The Staff Report follows-up on the issues raised at the Workshop which sought to enhance the agency’s understanding of consumer perception of Made in USA claims and consider whether the Made in USA enforcement program can be improved. According to the Staff Report, only one panelist provided survey evidence on how consumers understand Made in USA claims. Citing a 2013 study, the panelist noted that almost three in five Americans agree that “Made in America” means that all parts of a product, including any natural resources it contains, originated in the United States, and a third of consumers believe that 100 percent of a product must originate in a country for that product to be called “made” in that country.
The Staff Report states that this evidence supports the guidance in the FTC’s Enforcement Policy Statement on U.S. Origin Claims that at least a significant minority of consumers are likely to be deceived by an unqualified Made in USA claim for a product incorporating more than a trivial amount of foreign content.
The FTC currently focuses litigation efforts on egregious offenders, while aggressively working to prevent Made in USA misrepresentations. Several commenters and panelists argued that the FTC should continue to bring enforcement actions under Section 5 of the FTC Act, but should seek additional remedies in court actions, including monetary relief, admissions of liability, notice to consumers, naming individuals as defendants, or even jail time. These stakeholders argued that the Commission’s approach has not been strict enough to deter deceptive claims.
The FTC has also issues a notice of proposed rulemaking for a Made in USA Labeling Rule.

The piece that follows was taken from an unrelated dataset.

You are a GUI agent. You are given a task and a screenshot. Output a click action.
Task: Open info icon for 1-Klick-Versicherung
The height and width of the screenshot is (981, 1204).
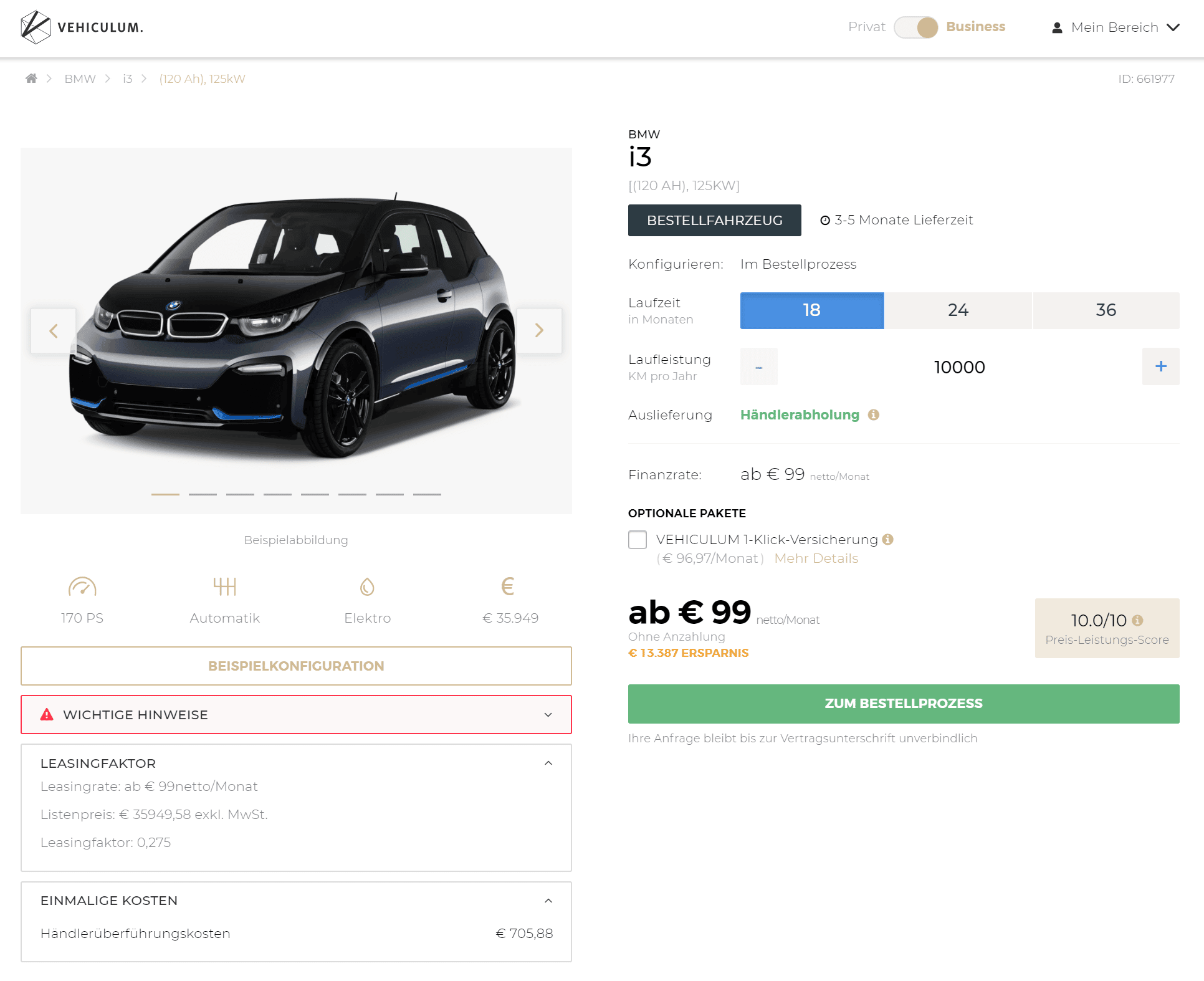coord(888,539)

The proposed Rule will apply to product labels making Made in USA and other unqualified U.S.-origin claims. The proposed Rule incorporates guidance set forth in the Commission’s previous Decisions and Orders and its 1997 Policy Statement.
The proposed Rule will prohibit marketers from including unqualified Made in USA claims on labels unless: (i) final assembly or processing of the product occurs in the United States; (ii) all significant processing that goes into the product occurs in the United States; and (iii) all or virtually all ingredients or components of the product are made and sourced in the United States.
The proposed Rule also covers labels making unqualified Made in USA claims appearing in mail order catalogs or mail order advertising. The proposed Rule does not supersede, alter, or affect any other federal or state statute or regulation relating to country-of-origin labels, and will make civil penalties available to deter violations.
“Whether a product is actually ‘Made in the USA’ is an important issue for consumers, manufacturers, retailers, and American workers,” said FTC attorney Andrew Smith, Director of the FTC’s Bureau of Consumer Protection. “We welcome comments from all stakeholders to inform our rulemaking effort.”
The proposed Rule will be published in the Federal Register shortly.